### Exercise directions
Rewrite every entry below with "screen navigation assistant" substituted for each "computer-use agent", leaving all else as it stands.

### Given data
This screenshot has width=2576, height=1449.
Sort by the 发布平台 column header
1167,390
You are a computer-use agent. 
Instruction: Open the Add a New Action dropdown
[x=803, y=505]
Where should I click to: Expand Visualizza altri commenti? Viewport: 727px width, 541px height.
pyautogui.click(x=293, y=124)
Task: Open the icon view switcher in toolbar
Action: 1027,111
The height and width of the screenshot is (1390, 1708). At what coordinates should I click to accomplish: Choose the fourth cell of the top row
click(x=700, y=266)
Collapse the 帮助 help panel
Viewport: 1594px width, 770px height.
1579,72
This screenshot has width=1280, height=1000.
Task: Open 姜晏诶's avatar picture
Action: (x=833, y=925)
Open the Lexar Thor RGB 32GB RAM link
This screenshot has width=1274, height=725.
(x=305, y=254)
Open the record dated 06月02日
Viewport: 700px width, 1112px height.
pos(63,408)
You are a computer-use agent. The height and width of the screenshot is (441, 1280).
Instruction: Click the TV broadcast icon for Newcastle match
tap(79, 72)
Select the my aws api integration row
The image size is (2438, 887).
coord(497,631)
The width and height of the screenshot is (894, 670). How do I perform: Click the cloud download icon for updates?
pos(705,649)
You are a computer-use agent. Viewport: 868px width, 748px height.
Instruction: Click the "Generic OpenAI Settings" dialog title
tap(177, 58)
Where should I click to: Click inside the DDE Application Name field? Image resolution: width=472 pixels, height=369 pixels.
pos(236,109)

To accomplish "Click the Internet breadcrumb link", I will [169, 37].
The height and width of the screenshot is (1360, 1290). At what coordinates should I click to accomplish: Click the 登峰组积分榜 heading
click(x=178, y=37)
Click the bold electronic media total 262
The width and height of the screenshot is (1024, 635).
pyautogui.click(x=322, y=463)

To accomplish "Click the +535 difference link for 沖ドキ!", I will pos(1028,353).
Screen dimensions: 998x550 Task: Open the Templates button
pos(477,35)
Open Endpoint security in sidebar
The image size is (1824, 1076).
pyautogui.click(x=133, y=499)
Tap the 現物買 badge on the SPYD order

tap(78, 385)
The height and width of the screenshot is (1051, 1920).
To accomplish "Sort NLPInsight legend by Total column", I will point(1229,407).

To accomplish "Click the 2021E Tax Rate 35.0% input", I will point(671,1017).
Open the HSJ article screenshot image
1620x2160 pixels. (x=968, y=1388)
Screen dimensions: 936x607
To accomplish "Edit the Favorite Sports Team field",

### Solved problem
This screenshot has width=2576, height=1449.
Sort by the 发布平台 column header
1167,390
You are a screen navigation assistant. 
Instruction: Open the Add a New Action dropdown
[x=803, y=505]
Where should I click to: Expand Visualizza altri commenti? Viewport: 727px width, 541px height.
pyautogui.click(x=293, y=124)
Task: Open the icon view switcher in toolbar
Action: 1027,111
The height and width of the screenshot is (1390, 1708). At what coordinates should I click to accomplish: Choose the fourth cell of the top row
click(x=700, y=266)
Collapse the 帮助 help panel
Viewport: 1594px width, 770px height.
1579,72
This screenshot has width=1280, height=1000.
Task: Open 姜晏诶's avatar picture
Action: (x=833, y=925)
Open the Lexar Thor RGB 32GB RAM link
This screenshot has width=1274, height=725.
(x=305, y=254)
Open the record dated 06月02日
Viewport: 700px width, 1112px height.
pos(63,408)
You are a screen navigation assistant. The height and width of the screenshot is (441, 1280).
Instruction: Click the TV broadcast icon for Newcastle match
tap(79, 72)
Select the my aws api integration row
The image size is (2438, 887).
coord(497,631)
The width and height of the screenshot is (894, 670). How do I perform: Click the cloud download icon for updates?
pos(705,649)
You are a screen navigation assistant. Viewport: 868px width, 748px height.
Instruction: Click the "Generic OpenAI Settings" dialog title
tap(177, 58)
Where should I click to: Click inside the DDE Application Name field? Image resolution: width=472 pixels, height=369 pixels.
pos(236,109)

To accomplish "Click the Internet breadcrumb link", I will [169, 37].
The height and width of the screenshot is (1360, 1290). At what coordinates should I click to accomplish: Click the 登峰组积分榜 heading
click(x=178, y=37)
Click the bold electronic media total 262
The width and height of the screenshot is (1024, 635).
pyautogui.click(x=322, y=463)

To accomplish "Click the +535 difference link for 沖ドキ!", I will pos(1028,353).
Screen dimensions: 998x550 Task: Open the Templates button
pos(477,35)
Open Endpoint security in sidebar
The image size is (1824, 1076).
pyautogui.click(x=133, y=499)
Tap the 現物買 badge on the SPYD order

tap(78, 385)
The height and width of the screenshot is (1051, 1920).
To accomplish "Sort NLPInsight legend by Total column", I will point(1229,407).

To accomplish "Click the 2021E Tax Rate 35.0% input", I will point(671,1017).
Open the HSJ article screenshot image
1620x2160 pixels. (x=968, y=1388)
Screen dimensions: 936x607
To accomplish "Edit the Favorite Sports Team field",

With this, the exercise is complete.